After the emigrant has selected a proper location, his next object is to choose the best situation to build his shanty, and chop his first fallow. Most settlers like to commence as near as possible to the concession-line or public road; but sometimes the vicinity of a stream of water or good spring is preferred. In fact, circumstances must, in some measure, guide them in their choice.

The best time of the year to commence operations is early in September. The weather is then moderately warm and pleasant, and there are no flies in the Bush to annoy you.

A log shanty, twenty-four feet long by sixteen, is large enough to begin with, and should be roofed either with shingles or troughs. A small cellar should be dug near the fire-place, commodious enough to hold twenty or thirty bushels of potatoes, a barrel or two of pork, &c.
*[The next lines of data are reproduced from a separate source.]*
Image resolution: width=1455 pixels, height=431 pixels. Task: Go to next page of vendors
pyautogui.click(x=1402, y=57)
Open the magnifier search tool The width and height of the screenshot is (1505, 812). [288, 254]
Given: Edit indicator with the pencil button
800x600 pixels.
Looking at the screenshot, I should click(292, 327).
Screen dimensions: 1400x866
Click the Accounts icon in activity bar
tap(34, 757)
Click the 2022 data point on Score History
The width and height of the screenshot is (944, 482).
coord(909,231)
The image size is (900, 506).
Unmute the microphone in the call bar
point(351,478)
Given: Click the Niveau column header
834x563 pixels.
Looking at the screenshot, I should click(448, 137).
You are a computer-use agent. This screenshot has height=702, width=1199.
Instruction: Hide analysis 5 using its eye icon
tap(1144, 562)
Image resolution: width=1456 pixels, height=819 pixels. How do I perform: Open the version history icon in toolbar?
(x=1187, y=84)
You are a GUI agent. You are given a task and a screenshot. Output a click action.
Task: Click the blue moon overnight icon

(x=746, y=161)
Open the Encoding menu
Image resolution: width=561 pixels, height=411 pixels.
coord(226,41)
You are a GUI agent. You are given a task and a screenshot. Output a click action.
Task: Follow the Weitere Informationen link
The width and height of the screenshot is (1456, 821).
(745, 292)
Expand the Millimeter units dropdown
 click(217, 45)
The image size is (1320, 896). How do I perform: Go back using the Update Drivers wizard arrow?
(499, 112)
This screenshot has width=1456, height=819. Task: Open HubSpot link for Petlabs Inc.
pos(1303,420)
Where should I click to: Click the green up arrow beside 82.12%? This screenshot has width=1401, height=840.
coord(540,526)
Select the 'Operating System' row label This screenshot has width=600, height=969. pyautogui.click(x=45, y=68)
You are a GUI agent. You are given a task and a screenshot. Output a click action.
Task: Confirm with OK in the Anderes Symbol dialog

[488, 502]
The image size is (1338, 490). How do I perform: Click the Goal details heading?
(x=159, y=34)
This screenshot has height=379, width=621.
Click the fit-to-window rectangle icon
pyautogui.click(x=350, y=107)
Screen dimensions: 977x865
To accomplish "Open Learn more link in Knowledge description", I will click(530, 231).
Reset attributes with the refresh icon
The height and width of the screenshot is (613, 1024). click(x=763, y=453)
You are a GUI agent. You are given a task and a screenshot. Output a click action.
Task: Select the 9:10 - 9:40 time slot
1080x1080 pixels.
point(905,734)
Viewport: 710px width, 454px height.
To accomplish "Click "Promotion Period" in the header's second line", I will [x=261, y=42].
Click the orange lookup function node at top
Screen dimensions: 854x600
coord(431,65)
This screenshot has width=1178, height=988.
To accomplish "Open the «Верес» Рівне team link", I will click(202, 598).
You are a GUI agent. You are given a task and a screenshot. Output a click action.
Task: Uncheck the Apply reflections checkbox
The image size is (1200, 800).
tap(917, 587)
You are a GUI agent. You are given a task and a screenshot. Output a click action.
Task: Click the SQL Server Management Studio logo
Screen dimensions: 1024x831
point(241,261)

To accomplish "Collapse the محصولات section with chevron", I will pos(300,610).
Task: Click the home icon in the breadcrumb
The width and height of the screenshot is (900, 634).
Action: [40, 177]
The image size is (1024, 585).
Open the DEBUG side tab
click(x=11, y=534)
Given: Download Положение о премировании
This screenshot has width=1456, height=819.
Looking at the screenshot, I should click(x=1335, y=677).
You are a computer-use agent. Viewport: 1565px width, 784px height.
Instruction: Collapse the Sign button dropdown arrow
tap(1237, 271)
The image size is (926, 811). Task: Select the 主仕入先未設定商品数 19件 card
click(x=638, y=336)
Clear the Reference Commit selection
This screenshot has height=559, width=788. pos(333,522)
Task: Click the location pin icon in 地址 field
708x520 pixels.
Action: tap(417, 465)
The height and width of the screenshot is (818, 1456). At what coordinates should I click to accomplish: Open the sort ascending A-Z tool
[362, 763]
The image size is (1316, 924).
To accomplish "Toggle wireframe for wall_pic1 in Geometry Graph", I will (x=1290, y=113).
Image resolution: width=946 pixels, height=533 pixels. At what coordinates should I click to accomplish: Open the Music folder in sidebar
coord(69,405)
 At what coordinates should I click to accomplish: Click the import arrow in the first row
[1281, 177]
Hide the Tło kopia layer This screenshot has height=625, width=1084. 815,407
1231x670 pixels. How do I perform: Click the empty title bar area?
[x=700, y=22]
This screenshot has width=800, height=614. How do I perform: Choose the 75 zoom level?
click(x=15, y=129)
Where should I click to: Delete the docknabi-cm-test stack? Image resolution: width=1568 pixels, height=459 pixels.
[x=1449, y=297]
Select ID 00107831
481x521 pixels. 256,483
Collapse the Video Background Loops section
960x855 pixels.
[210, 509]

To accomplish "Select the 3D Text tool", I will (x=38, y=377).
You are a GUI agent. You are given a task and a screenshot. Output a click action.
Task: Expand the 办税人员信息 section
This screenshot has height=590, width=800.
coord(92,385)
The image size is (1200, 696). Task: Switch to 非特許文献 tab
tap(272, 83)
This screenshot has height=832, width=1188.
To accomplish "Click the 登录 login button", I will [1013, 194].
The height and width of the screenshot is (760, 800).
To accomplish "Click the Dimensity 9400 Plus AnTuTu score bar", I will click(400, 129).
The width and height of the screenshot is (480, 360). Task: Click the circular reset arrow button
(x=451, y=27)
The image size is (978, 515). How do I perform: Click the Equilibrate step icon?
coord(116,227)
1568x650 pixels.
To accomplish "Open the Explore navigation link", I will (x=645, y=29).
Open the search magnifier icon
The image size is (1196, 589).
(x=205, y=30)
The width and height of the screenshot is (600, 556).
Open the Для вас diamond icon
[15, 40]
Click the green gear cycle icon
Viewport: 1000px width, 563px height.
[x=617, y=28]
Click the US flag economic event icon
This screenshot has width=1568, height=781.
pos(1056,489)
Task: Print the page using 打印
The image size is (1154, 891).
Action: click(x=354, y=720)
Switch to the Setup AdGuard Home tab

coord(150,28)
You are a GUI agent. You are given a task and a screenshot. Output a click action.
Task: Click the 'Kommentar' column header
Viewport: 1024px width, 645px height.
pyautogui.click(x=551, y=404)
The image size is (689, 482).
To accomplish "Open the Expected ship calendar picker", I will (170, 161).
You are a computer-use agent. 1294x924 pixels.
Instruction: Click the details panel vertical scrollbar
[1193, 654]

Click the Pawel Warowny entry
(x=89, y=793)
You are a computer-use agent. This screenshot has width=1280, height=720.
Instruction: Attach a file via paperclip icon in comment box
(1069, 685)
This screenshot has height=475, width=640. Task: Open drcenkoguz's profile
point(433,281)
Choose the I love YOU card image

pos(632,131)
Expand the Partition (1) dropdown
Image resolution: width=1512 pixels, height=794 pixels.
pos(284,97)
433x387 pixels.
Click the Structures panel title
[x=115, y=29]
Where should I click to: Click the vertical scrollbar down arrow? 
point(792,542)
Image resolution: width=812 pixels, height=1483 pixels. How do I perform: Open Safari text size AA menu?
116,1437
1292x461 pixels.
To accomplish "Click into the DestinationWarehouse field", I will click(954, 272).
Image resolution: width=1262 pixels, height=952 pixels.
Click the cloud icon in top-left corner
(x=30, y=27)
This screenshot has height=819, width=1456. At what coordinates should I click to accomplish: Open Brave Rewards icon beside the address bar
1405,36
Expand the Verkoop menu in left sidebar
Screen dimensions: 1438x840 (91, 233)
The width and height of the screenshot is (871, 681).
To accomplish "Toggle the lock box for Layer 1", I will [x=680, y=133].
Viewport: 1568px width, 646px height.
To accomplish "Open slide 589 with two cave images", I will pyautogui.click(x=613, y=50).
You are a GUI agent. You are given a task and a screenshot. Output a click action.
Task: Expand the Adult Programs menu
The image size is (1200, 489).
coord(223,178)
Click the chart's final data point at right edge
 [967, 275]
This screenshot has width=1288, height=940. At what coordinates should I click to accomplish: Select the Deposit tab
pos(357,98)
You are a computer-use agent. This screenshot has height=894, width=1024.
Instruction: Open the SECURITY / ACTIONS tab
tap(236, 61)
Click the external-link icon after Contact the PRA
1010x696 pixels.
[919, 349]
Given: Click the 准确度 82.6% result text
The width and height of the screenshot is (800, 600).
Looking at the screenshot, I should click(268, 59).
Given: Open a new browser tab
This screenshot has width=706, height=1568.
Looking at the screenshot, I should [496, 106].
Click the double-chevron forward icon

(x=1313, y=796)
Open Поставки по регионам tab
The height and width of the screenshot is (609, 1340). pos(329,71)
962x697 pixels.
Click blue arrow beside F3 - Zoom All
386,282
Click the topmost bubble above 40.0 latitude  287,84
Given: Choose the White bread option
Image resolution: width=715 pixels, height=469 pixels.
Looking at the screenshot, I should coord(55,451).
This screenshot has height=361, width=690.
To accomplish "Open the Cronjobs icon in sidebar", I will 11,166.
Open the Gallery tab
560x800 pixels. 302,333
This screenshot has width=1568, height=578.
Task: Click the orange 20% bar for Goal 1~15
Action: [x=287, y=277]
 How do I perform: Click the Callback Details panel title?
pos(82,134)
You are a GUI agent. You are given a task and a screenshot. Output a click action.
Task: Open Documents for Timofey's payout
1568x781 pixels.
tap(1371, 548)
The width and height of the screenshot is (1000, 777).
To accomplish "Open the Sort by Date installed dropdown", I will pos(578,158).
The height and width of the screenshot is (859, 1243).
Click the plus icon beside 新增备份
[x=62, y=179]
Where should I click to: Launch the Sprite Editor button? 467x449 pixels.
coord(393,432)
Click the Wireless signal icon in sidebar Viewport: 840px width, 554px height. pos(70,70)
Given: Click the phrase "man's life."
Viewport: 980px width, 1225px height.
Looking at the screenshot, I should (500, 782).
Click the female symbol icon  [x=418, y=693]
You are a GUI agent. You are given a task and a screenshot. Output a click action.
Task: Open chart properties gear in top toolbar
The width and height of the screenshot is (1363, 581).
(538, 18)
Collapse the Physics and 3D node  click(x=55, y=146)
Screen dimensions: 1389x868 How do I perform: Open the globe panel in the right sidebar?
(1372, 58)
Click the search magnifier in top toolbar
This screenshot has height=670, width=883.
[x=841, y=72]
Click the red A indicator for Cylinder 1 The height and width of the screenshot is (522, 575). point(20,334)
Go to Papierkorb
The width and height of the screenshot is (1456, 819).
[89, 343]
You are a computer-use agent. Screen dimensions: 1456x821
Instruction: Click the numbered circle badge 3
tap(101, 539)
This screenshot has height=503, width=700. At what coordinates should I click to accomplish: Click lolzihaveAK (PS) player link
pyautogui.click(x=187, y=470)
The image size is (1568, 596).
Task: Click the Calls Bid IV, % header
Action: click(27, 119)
As soon as your shanty is completed, measure off as many acres as you intend to chop during the winter, and mark the boundaries by blazing the trees on each side.

The next operation is to cut down all the small trees and brush—this is called under-brushing. The rule is to cut everything close to the ground from the diameter of six inches downwards.

There are two modes of piling, either in heaps or in wind-rows. If your fallow is full of evergreens, such as hemlock, pine, balsam, cedar, and such description of timber, then I should say wind-rows are the best; but when the timber is deciduous, heaps are better.

The brush should be carefully piled and laid all one way, by which means it packs closer and burns better. The regular price for underbrushing hard-wood land, and cutting up-all the old fallen timber—which is always considered a part of the underbrushing—is one dollar per acre, and board. Rough land and swamp vary from seven shillings and sixpence to ten shillings. Your under-brush should be all cut and piled by the end of November, before the snow falls to the depth of four inches, for after that it would be both difficult and tedious.

The chopping now begins, and may be followed without any interruption until the season for sugar-making commences. The heads of the trees should be thrown upon the heaps or wind-rows. A skilful chopper will scarcely ever miss a heap when felling the timber, besides it saves a great deal of labour in piling the limbs.

The trunks of the trees must be cut into lengths, from fourteen to sixteen feet, according to the size of the timber. Now and then a large maple or beech, when felled, may be left without cutting up, with the exception of the top, which is called a plan-heap, and is left to log against: this is only done when the tree is too large to be cut through easily with the axe.

All timber fit for making rails should be left in double and treble lengths, as it is less likely to burn.